Given that Canada’s reliance on public markets is far higher than that of any other country — double that of the next-highest country — we should be alarmed that fewer and fewer companies are choosing to go public. Companies that stay private are, on average, less successful, less productive, less likely to grow into national champions, and more likely to be sold to foreign buyers. The current decline of public markets may go to the heart of what is arguably the biggest long-term policy issue in the country: our innovation gap and declining relative productivity growth. 

There is no shortage of advantages for a company to go public. Public companies grow faster, grow larger, become both more productive and efficient, and have cheaper access to capital. An IPO permits early investors to exit while allowing managers to continue to build the company. What is evidently causing more and more Canadian executives to avoid going public, despite all these advantages, is a regulatory and governance ecosystem that has grown increasingly hostile to and distrustful of corporate leadership. 

Executives who consider going public face an environment in which their compensation levels will be high; indeed, pay for senior executives at public companies has grown remarkably in recent years. However, because of increasingly onerous regulatory disclosure requirements, earning those rewards comes at the cost of having their pay disclosed to the public, debated by shareholders and scrutinized by the media. 

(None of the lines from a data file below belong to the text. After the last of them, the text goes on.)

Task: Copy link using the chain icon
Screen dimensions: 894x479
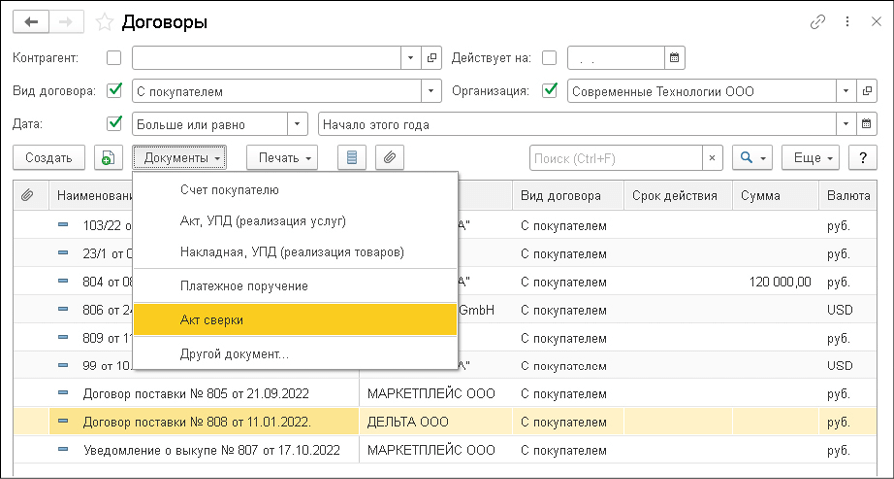Action: tap(819, 21)
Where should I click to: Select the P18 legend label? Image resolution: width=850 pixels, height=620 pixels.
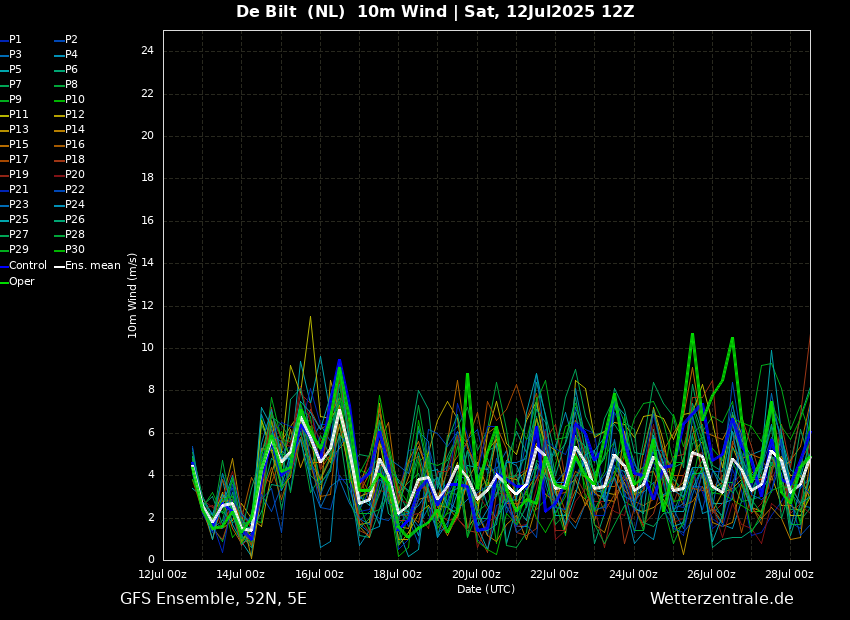(x=75, y=160)
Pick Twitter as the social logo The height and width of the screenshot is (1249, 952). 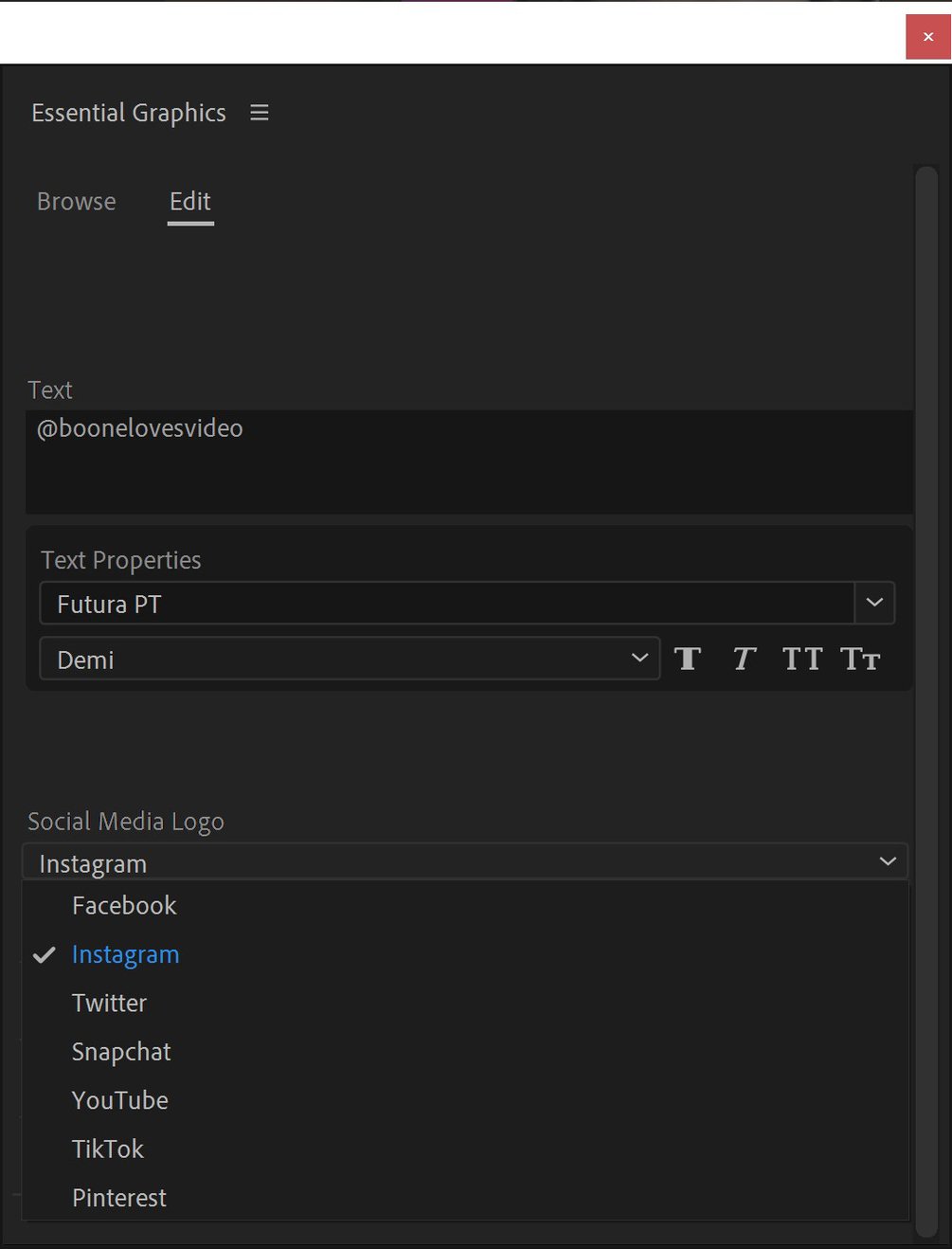click(x=109, y=1003)
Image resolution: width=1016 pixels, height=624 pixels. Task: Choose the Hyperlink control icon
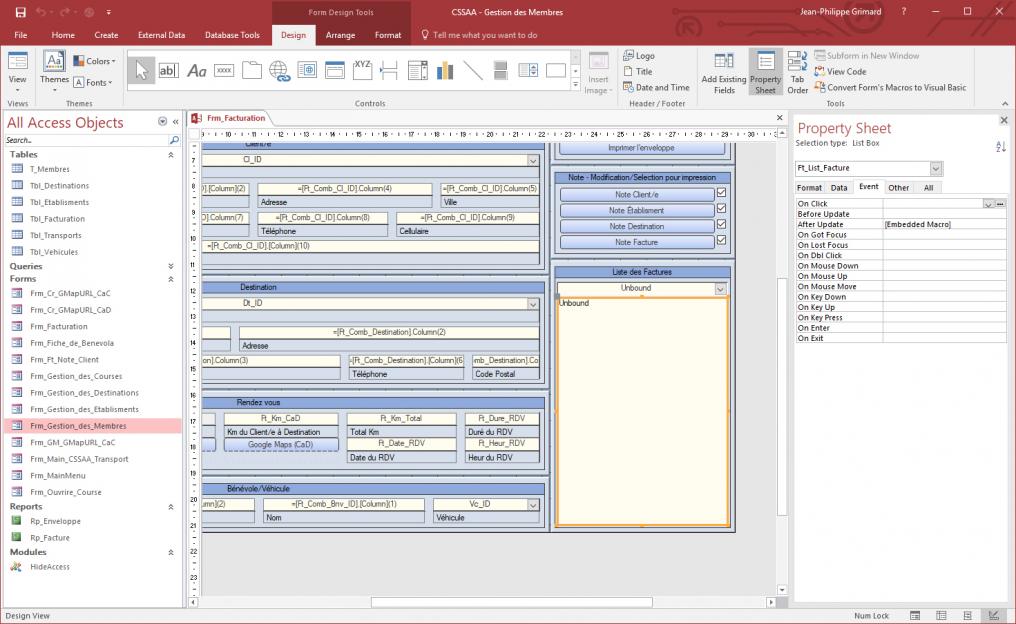(279, 70)
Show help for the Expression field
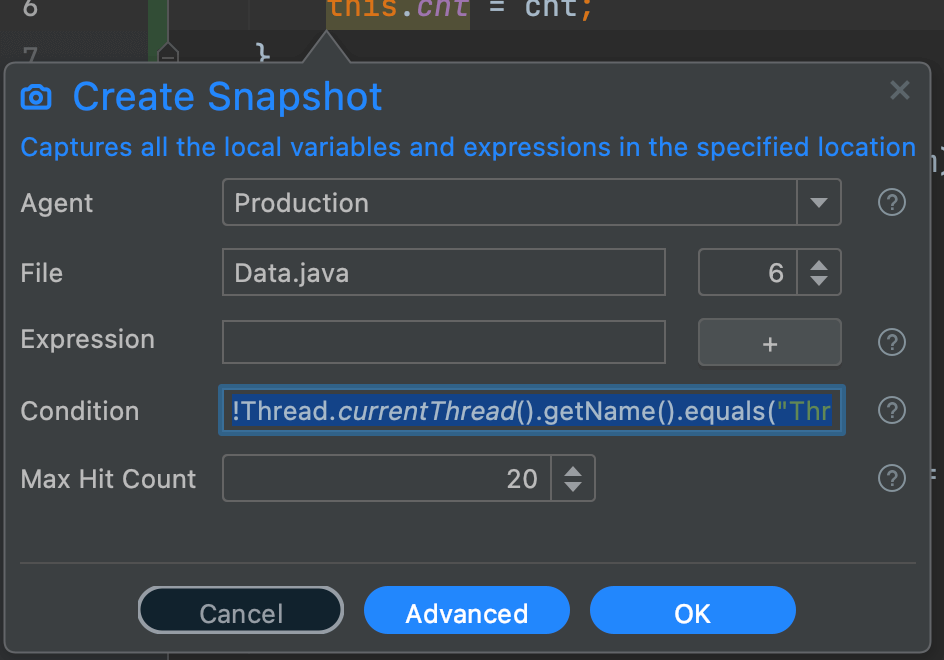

Companies that go public also face a growing loss of control over their own governance due to pressure to adhere to an ever-evolving list of so-called universal best practices that can run dozens of pages long. These practices exact costs but don’t generally improve results. The result is a dominant one-size-fits-all governance model that does not in fact fit many, or even most companies. 

The key factor creating this hostile environment is a massive intrusion by outside forces on the powers traditionally exercised by boards and executives. Corporate governance used to arise from the bargaining and experimentation of the private parties that coalesce around corporations. Now governance is frequently imposed ex post on public companies by third parties with their own agendas. Particularly problematic are third-party commercial proxy advisors, ostensibly representing the interests of institutional shareholders. Their short-term, faddish, complex, and value-harming governance practices diverge dangerously from the interests of long-term flesh-and-blood investors. 

The innovations over the past three decades in governance rules were designed to reduce agency costs and improve corporate performance. Those that have proven failures at doing so, and there are several, should be scrapped. Rather than helping Canada’s markets become stronger, public markets have grown substantially weaker, and rather than making Canadian companies better, we now face an environment where companies would rather sell to a foreign buyer and leave the country, than go public here. The repercussions can only be adverse for Canada.